Carlston is the director of the BYU Pre Professional Advisement Center. She advises and helps students who are interested in attending law school or business school. Carlston also teaches classes such as pre-law review and constitutional research.
“I am invested in whether or not I am going to provide you with enough information to help you make the right decision,” Carlston said.
She said she doesn’t try to convince students to go law school but to help them learn if law school is the right fit for them.
Beginning Fall 2018, BYU Law is willing to take GRE test scores in place of LSAT scores. Carlston said she does not advise students to only take the GRE. BYU is one of few universities willing to take a GRE score in place of the LSAT score. Carlston said this limits the students’ options when it comes to applying to law school, and she encourages a student who has taken the GRE to not discount the value of taking the LSAT.
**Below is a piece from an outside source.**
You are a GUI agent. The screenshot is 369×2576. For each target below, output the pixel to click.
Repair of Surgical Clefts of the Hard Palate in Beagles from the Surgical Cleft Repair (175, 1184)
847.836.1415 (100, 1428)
Stacie Stewart, dean of BYU Law School Admissions, said while they are accepting the GRE, LSAT scores hold more weight when it comes to applying to BYU Law. Stewart said the LSAT tests more closely to the way of thinking required to study and practice law.
The GRE is a standardized test including math and reading, while the LSAT is more focused on logic.
Stewart said BYU undergraduate students who have a GPA of 3.8 or higher don’t have to take any standardized test if applying to BYU Law. She said those students aren’t at a disadvantage to those who have taken the LSAT or GRE because a high GPA usually means students are hardworking and have the ability to do well in law school.
In addition to test scores and a strong GPA, Stewart said applications require a résumé, personal statement, ecclesiastical endorsements and two letters of recommendation. These forms are submitted online through the Law School Admission Council, an organization that allows students to apply to every law school through a single application.
After admissions interviews, applications are looked at individually by the admissions committee. Stewart said the applications are voted on, and those that result in a unanimous yes are notified of their acceptance into BYU Law. The rest are either sent a rejection or waitlist notice.
Stewart said students who don’t get accepted should remember law school isn’t for everyone.
”You should do something that makes you happy and what you’re good at,” Stewart said.
She said she wanted to be an actress growing up but didn’t have the skill set to be successful at it.
“Whatever you do, it should be something you’re good at,” she said.
Stacie also advises students who don’t get accepted to remember there are many other law schools students can attend. If they are set on going to BYU Law, BYU accepts transfer students who have attended other universities for law school.
Mallorie Mecham, for example, attended a year at Michigan State University in East Lansing before transferring to BYU to finish her law degree. Her advice to students wanting to attend BYU Law is to not let their LSAT scores scare them.
“You can’t fail the LSAT. It’s not a thing,” Mecham said.
Mecham said the LSAT is offered four times a year, and can be taken as many times until a better score is received.
Mecham said she wants students to remember that a good GPA and LSAT score still don’t guarantee them a spot in BYU’s Law School. She said applications include personal statements and letters of recommendation for a reason, and it’s all about finding the right law school that fits each individual and his or her background.